● **Consegna 1**:
Per ciascuna delle affermazioni (a), (b) e (c) indica se concorda con il testo sulla "buona" scuola di Renzi-Giannini. Rispondi sì o no e cita alla lettera le parole del testo che lo stabiliscono.

(a) L'assegno di disoccupazione dei precari arriva spesso tra ottobre e dicembre.
(b) Le mobilitazioni di fine primavera hanno diviso i docenti di ruolo dai precari.
(c) Le prime convocazioni per il personale della scuola si tengono a settembre.

● **Testo del documento**:
========
La cattiva scuola di Renzi-Giannini

Per i precari della scuola l’estate è sempre stato una stagione piena di contraddizioni e dubbi. Il lungo periodo di inattività farcito dall’assegno di disoccupazione (che arriva spesso tra ottobre e dicembre) non è mai stato libero da preoccupazioni che proiettano la mente all’inizio del futuro anno scolastico: avrò un contratto favorevole? Riuscirò a lavorare tutto l’anno? Andrò in una scuola favorevole alle mie aspettative?

La domanda più assillante rimane, comunque,la stessa di sempre: sarà la volta buona per andare di ruolo?

L’estate 2015, tuttavia, sarà ricordata dal variegato mondo del precariato scolastico in modo diverso da tutti gli altri, è infatti l’estate della “buona” scuola! I mesi precedenti si sono chiusi con le mobilitazioni sindacali che sono riuscite a manifestare un primo segnale di opposizione all’Italia renziana che sembrava fondarsi su un granitico consenso. L’altro risultato importante delle mobilitazioni di fine primavera è stato l’aver ricompattato il fronte dei docenti in passato diviso, schematizzando un po’ la realtà, tra i docenti di ruolo ed i precari. Sarebbe più che logico aspettarsi un autunno caldo sul fronte scolastico, visto che coinciderà con l’introduzione dei provvedimenti osteggiati e, bisogna riconoscerlo, realizzati dal duo Renzi-Giannini.

Saltiamo, dunque, tutte e tutti sulla grande barca contestatrice che vede finalmente uniti sindacati, precari, famiglie e studenti?

A ben guardare, la situazione è più sfaccettata e rischiosa.

Le prime contraddizioni nel fronte dei docenti si stanno già manifestando durante le iniziali convocazioni di Agosto per il personale della scuola.
========
● **Consegna 2**:
Disponi in un elenco numerato le righe dei record, senza le righe vuote. Parti dall'inizio dei record e fermati dopo la riga che contiene "Task: Click on", includendo entrambi gli estremi.
========
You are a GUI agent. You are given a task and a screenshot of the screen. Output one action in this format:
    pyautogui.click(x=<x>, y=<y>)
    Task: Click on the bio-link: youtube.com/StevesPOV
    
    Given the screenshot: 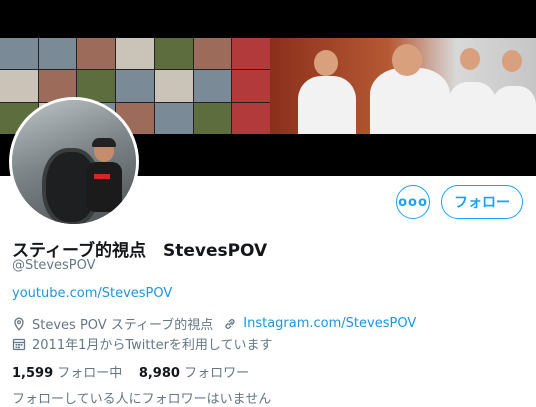 What is the action you would take?
    pyautogui.click(x=92, y=294)
    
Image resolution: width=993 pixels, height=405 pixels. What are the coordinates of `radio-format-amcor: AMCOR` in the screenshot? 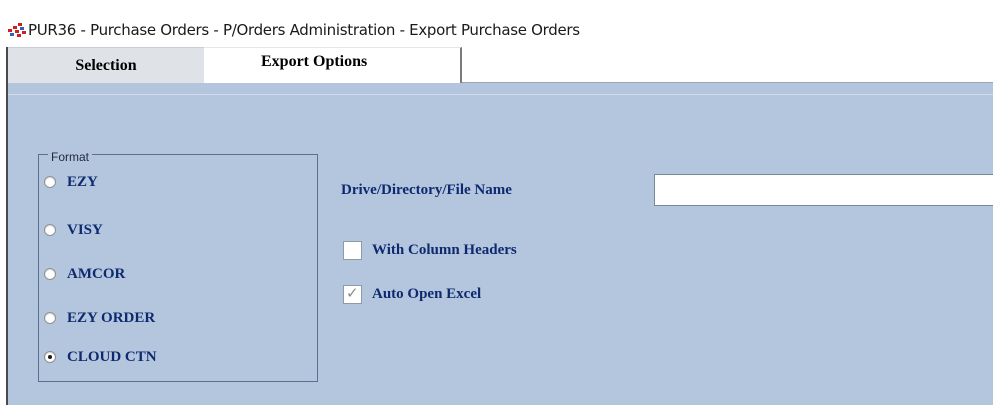 It's located at (84, 274).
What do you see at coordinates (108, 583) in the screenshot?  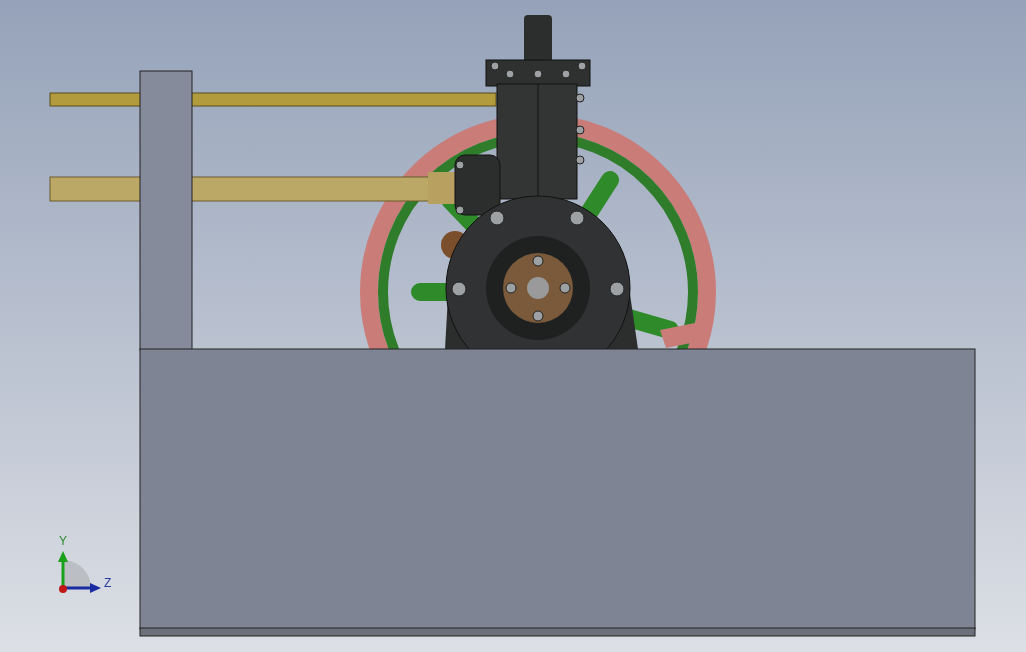 I see `axis-label: Z` at bounding box center [108, 583].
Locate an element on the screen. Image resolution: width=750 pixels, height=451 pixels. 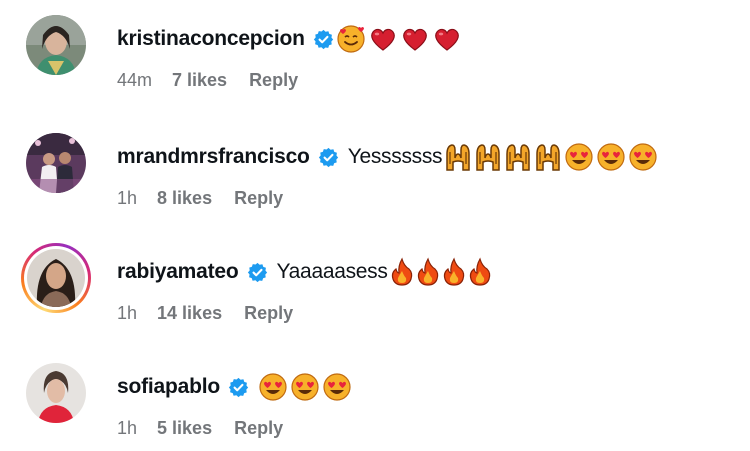
comment-meta: 1h 8 likes Reply is located at coordinates (200, 198).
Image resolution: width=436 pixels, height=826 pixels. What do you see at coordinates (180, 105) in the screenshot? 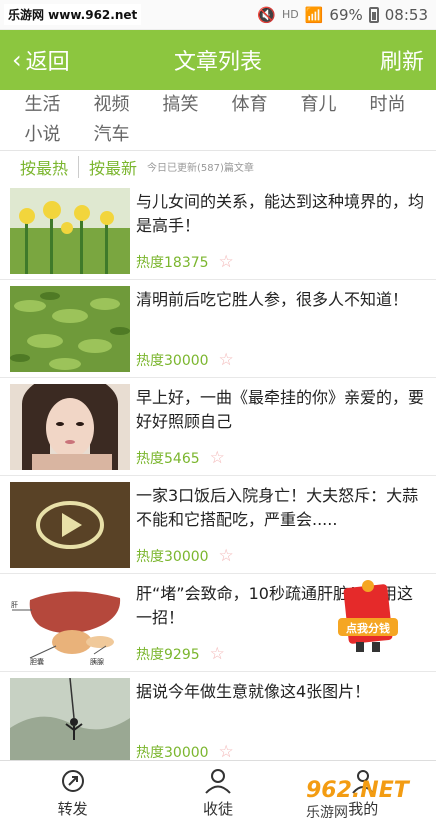
I see `tab-category: 搞笑` at bounding box center [180, 105].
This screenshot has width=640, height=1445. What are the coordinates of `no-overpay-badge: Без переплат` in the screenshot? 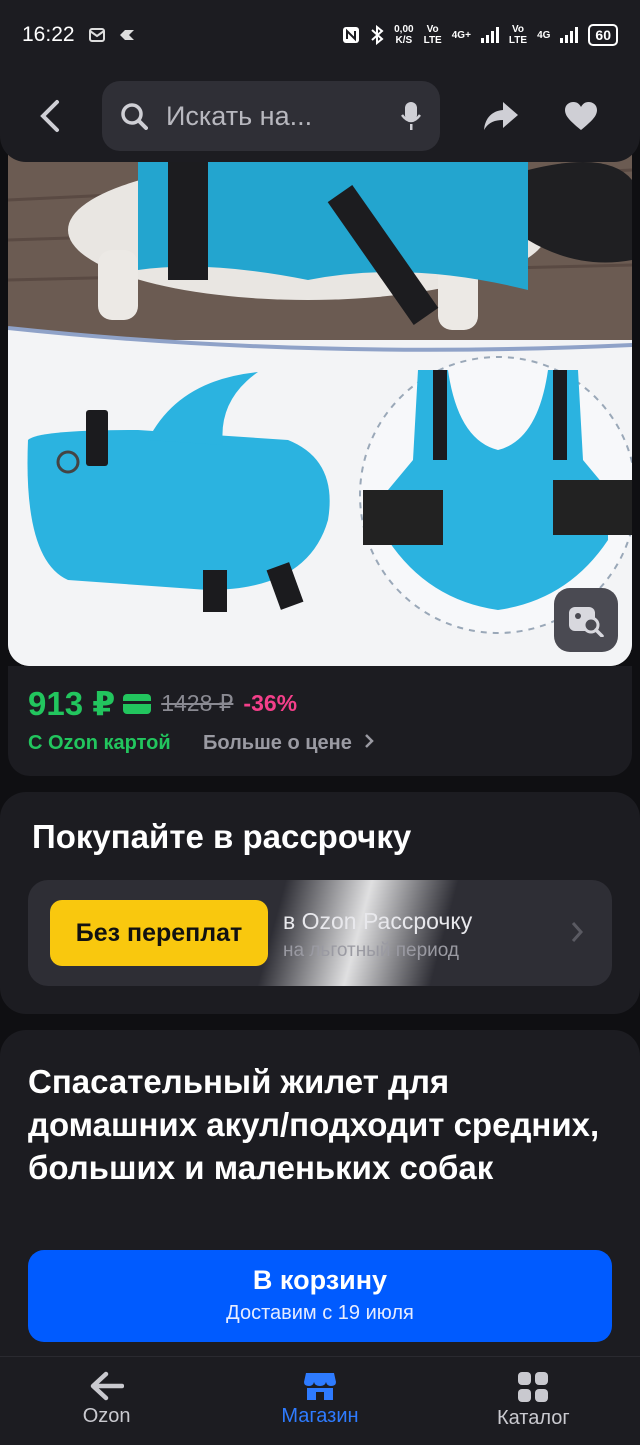 It's located at (159, 933).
========
● **Risposta 1**:
(a) Sì: "che arriva spesso tra ottobre e dicembre".
(b) No: "l’aver ricompattato il fronte dei docenti in passato diviso".
(c) No: "durante le iniziali convocazioni di Agosto per il personale della scuola".

● **Risposta 2**:
1. You are a GUI agent. You are given a task and a screenshot of the screen. Output one action in this format:
2.     pyautogui.click(x=<x>, y=<y>)
3.     Task: Click on the bio-link: youtube.com/StevesPOV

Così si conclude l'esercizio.